On peut aussi lire le texte sur le site du Quotidien d’Oran: http://bit.ly/2mHD25p

 

Loi sanitaire et politique de santé: le possible et le raisonnable

Le projet de loi sur la santé mérite un débat apaisé, avec des enjeux et des acteurs clairement définis.

Par le Pr Farid Chaoui

Un débat passionné, vaguement polémique, s’est instauré depuis plusieurs mois au sujet d’un projet de loi sur la santé, présenté par l’exécutif aux élus de la nation.

Les critiques souvent très vives à l’égard de ce texte, montrent si besoin était, combien les algériennes et les algériens sont soucieux de comprendre les enjeux sur le devenir de leur système de santé, et les conséquences que cette future loi va inévitablement y produire.

Ceci est une contribution au débat nécessaire que nous souhaitons le plus large et le plus serein possible, compte tenu, on va le voir, de l’importance considérable des implications de ce texte dans la vie des citoyens.

C’est quoi et pourquoi une loi sur la santé ?

La loi sanitaire est importante car elle régit un secteur qui est considéré, avec le système éducatif et la justice, comme l’un des trois piliers de la cohésion sociale. Détruire un de ces piliers, c’est participer à la dislocation de la société ce qu’aucun régime politique intelligent ne peut souhaiter.
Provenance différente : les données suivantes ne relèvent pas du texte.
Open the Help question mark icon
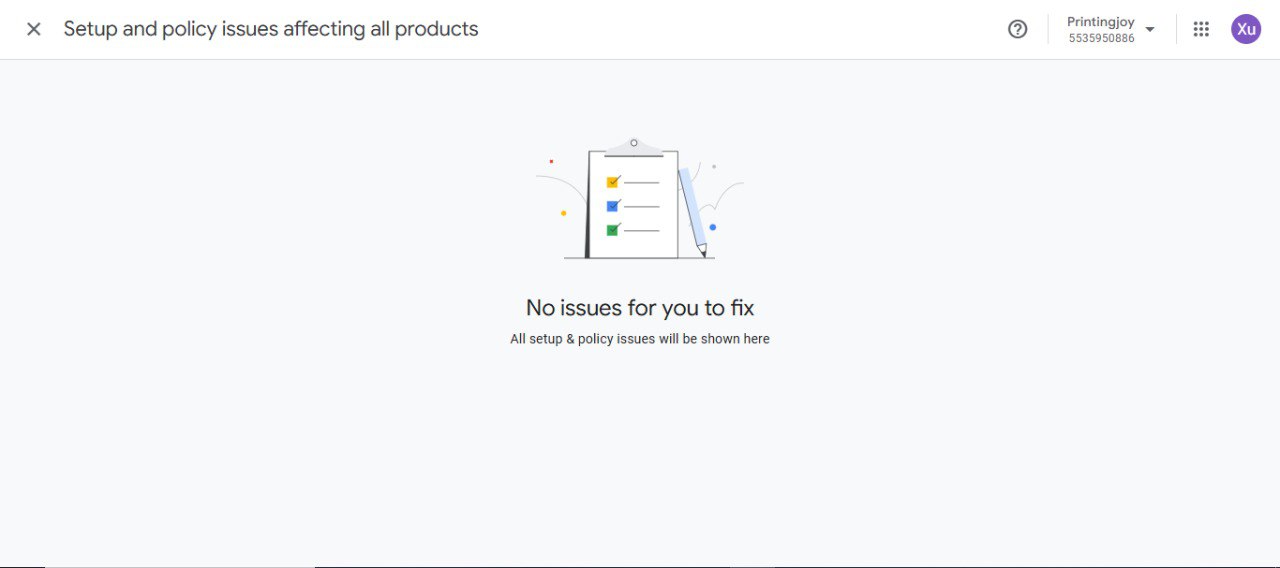 [x=1017, y=29]
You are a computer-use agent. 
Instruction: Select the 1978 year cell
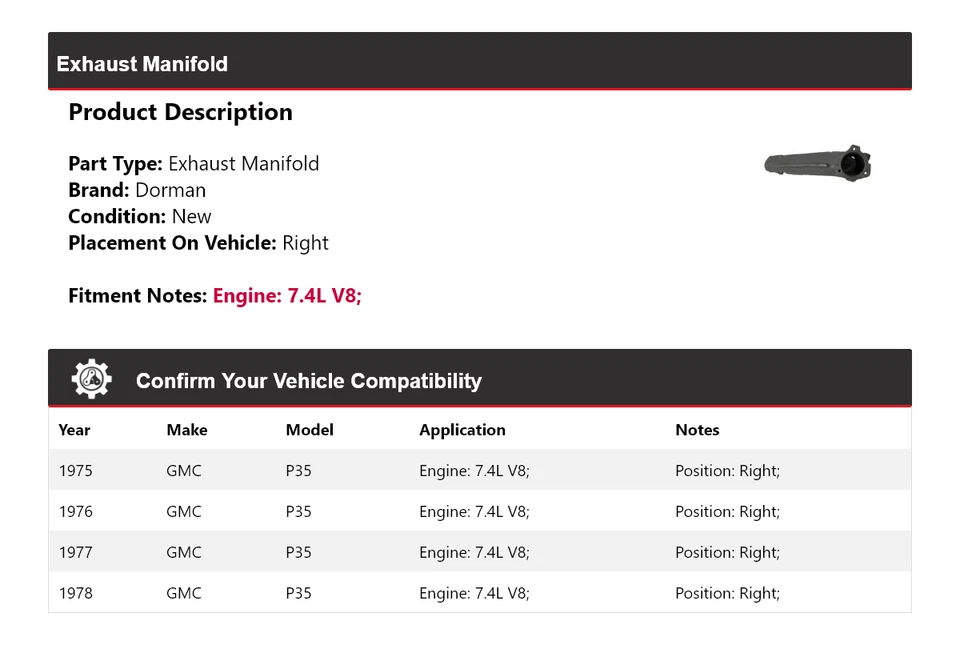[75, 593]
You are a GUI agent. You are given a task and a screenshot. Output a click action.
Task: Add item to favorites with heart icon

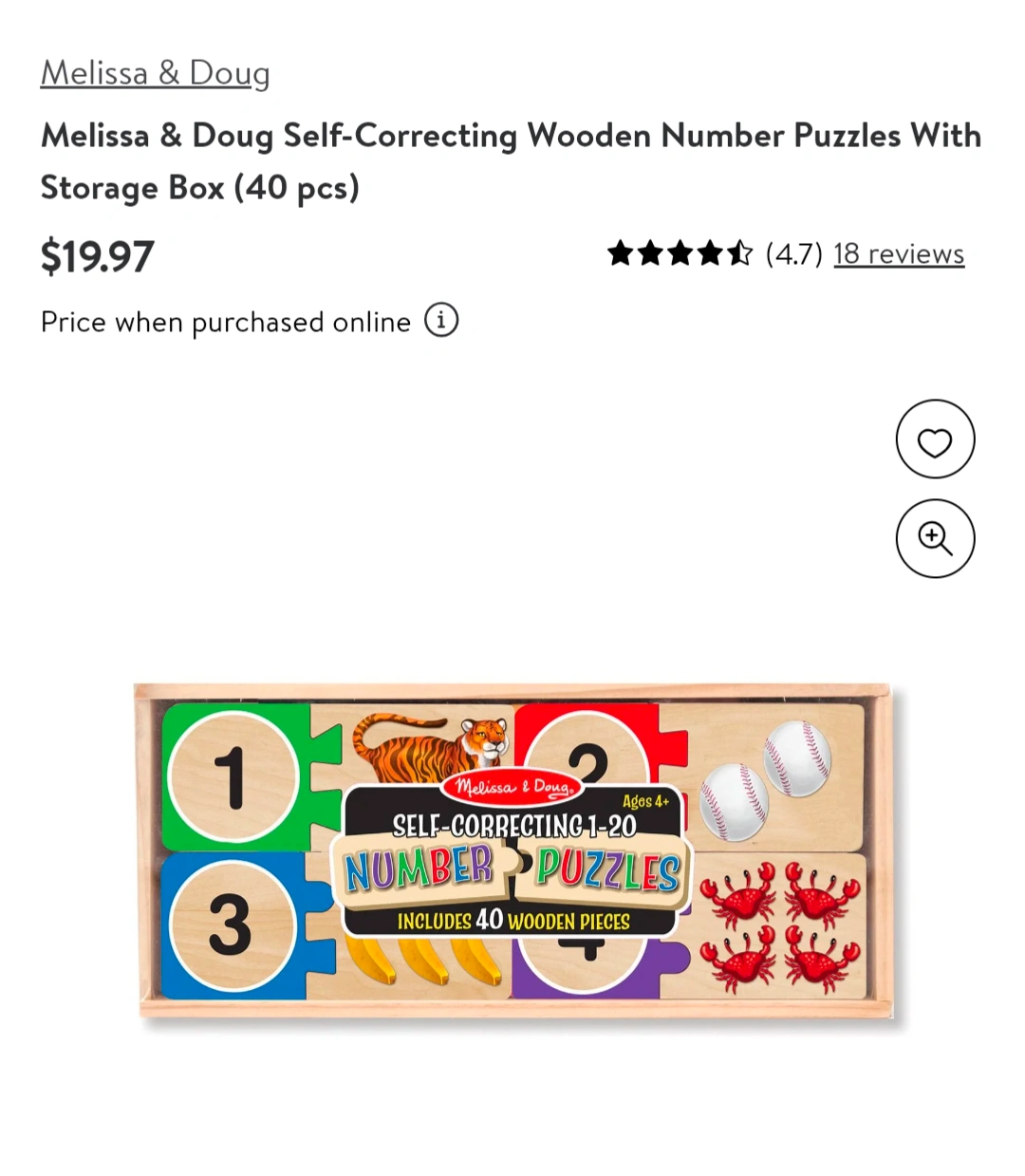pos(935,439)
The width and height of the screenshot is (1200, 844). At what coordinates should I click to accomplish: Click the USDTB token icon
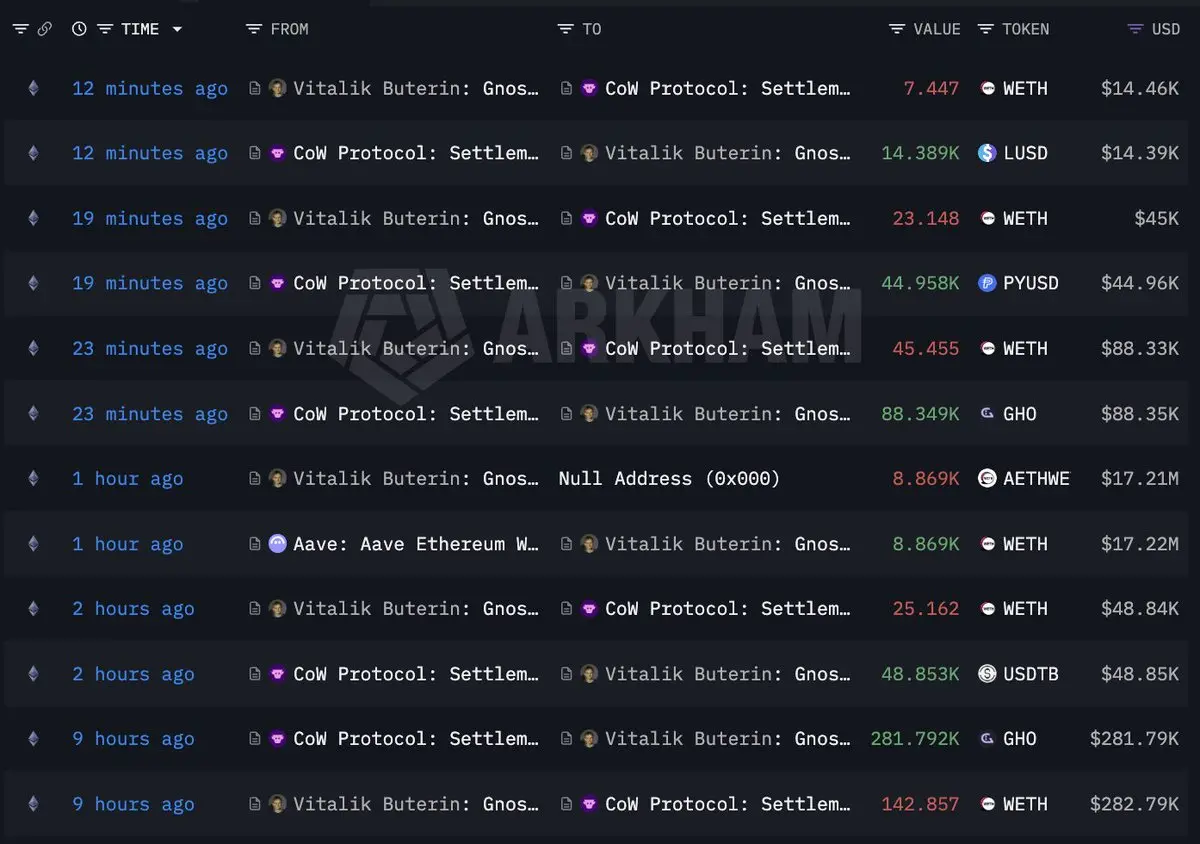click(987, 674)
En effet, toutes les nations développées, quelle que soit leur idéologie (en dehors du cas particulier des USA de Trump), ont consacré depuis le 19° siècle le système de santé comme un élément essentiel de la paix et du développement, et se sont appliqués à l’édifier sur le principe de la solidarité entre les générations et les classes sociales. C’est  un patrimoine commun qu’il convient, en principe, de soustraire à tout débat idéologique et à toute manipulation politicienne au même titre que l’éducation et la justice.

L’exemple du National Health Service du Royaume Uni est bien démonstratif à cet égard, puisqu’aucun gouvernement britannique, y compris celui très à droite de Mme Tatcher, n’a jamais osé remettre en question son caractère de service public au service de tous les citoyens.

La loi sanitaire, qui consacre ce système, doit donc être considérée comme un contrat qui lie l’ensemble des sujets d’une communauté pour un objectif commun : préserver la santé de tous. Il doit être bâti sur la base de principes librement négociés, pour entretenir et gérer au bénéfice de tous, les moyens intellectuels, humains, financiers et matériels mobilisés pour la prise en charge des besoins de santé de la population.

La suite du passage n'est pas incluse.